Japão aprova US$50 bilhões para reconstrução pós-terremoto

O governo japonês aprovou na sexta-feira gastos de quase 50 bilhões de dólares para a reconstrução pós-terremoto. Será o maior esforço de obras públicas no país nas últimas seis décadas.

TETSUDHI KAJIMOTO E LINDA SIEG, REUTERS

22 de abril de 2011 | 10h32

O orçamento emergencial de 4 trilhões de ienes (48,5 bilhões de dólares), que provavelmente será seguido por outros pacotes de gastos com a reconstrução, ainda é pequeno diante do custo total dos danos provocados pelo terremoto e tsunami de 11 de março, estimado em 300 bilhões de dólares.

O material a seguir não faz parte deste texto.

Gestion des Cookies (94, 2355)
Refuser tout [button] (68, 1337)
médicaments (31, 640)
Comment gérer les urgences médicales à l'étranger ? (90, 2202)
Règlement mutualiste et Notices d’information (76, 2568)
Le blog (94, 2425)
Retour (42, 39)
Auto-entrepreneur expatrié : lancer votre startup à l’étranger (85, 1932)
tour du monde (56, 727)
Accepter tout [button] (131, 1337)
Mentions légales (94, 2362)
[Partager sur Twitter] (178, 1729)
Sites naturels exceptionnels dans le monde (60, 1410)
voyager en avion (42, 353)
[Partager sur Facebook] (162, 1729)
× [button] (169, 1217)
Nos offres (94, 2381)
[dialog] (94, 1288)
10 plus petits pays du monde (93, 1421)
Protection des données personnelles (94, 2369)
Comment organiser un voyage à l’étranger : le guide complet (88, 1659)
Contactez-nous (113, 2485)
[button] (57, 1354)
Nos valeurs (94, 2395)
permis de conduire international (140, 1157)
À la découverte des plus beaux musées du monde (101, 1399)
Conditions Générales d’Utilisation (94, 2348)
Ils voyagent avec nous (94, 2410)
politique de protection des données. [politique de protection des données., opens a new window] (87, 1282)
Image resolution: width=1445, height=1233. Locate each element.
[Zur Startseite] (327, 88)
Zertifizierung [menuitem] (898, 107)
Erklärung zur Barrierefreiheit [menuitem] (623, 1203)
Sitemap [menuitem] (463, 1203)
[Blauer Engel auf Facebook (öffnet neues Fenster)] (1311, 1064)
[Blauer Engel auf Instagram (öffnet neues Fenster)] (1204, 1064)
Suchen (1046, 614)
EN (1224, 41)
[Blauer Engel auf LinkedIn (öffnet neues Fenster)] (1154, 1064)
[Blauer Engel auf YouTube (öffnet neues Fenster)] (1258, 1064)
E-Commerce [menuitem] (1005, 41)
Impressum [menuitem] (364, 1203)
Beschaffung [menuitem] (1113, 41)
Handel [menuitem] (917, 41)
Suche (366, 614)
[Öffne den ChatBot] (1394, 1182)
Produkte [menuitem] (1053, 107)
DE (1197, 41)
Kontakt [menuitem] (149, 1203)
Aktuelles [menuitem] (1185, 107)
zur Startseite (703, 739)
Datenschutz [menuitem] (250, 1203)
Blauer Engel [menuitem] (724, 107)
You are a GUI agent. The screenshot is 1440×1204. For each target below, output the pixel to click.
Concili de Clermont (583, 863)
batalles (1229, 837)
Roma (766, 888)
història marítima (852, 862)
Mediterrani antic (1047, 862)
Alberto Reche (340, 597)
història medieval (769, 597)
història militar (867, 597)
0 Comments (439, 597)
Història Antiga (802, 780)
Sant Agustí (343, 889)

"Com este orçamento estamos dando um passo em direção à reconstrução e para retomar a economia," disse a jornalistas o ministro das Finanças, Yoshihiko Noda, depois de uma reunião da equipe de governo.

O impopular primeiro-ministro Naoto Kan, criticado pela maneira como vem administrando a crise, disse que o Japão terá que emitir novos títulos governamentais para financiar os orçamentos extras ainda por vir e sugeriu que vai permanecer no cargo para comandar o processo.

"Sinto que era meu destino ser primeiro-ministro quando os desastres e o acidente nuclear aconteceram," disse Kan em coletiva de imprensa.

"Quero trabalhar pela reconstrução e apresentar um plano para a superação dessas duas crises. Ter essa visão em mente é meu desejo mais sincero como político."

Será muito mais difícil financiar os próximos pacotes, já que eles provavelmente exigirão um mix de impostos e de contração de empréstimos no mercado de títulos, o que pode onerar a economia japonesa já carregada de dívidas.

Se Naoto Kan não conseguir fazer essas leis serem aprovadas pelo Parlamento, ele pode ser forçado a renunciar, dizem analistas.

O terremoto de 9,0 graus e o tsunami de 15 metros que se seguiu ele provocaram a maior crise no Japão desde a Segunda Guerra Mundial, matando cerca de 28 mil pessoas e destruindo dezenas de milhares de casas.

O orçamento será apresentado ao Parlamento na próxima semana, e a expectativa é que seja promulgado em maio.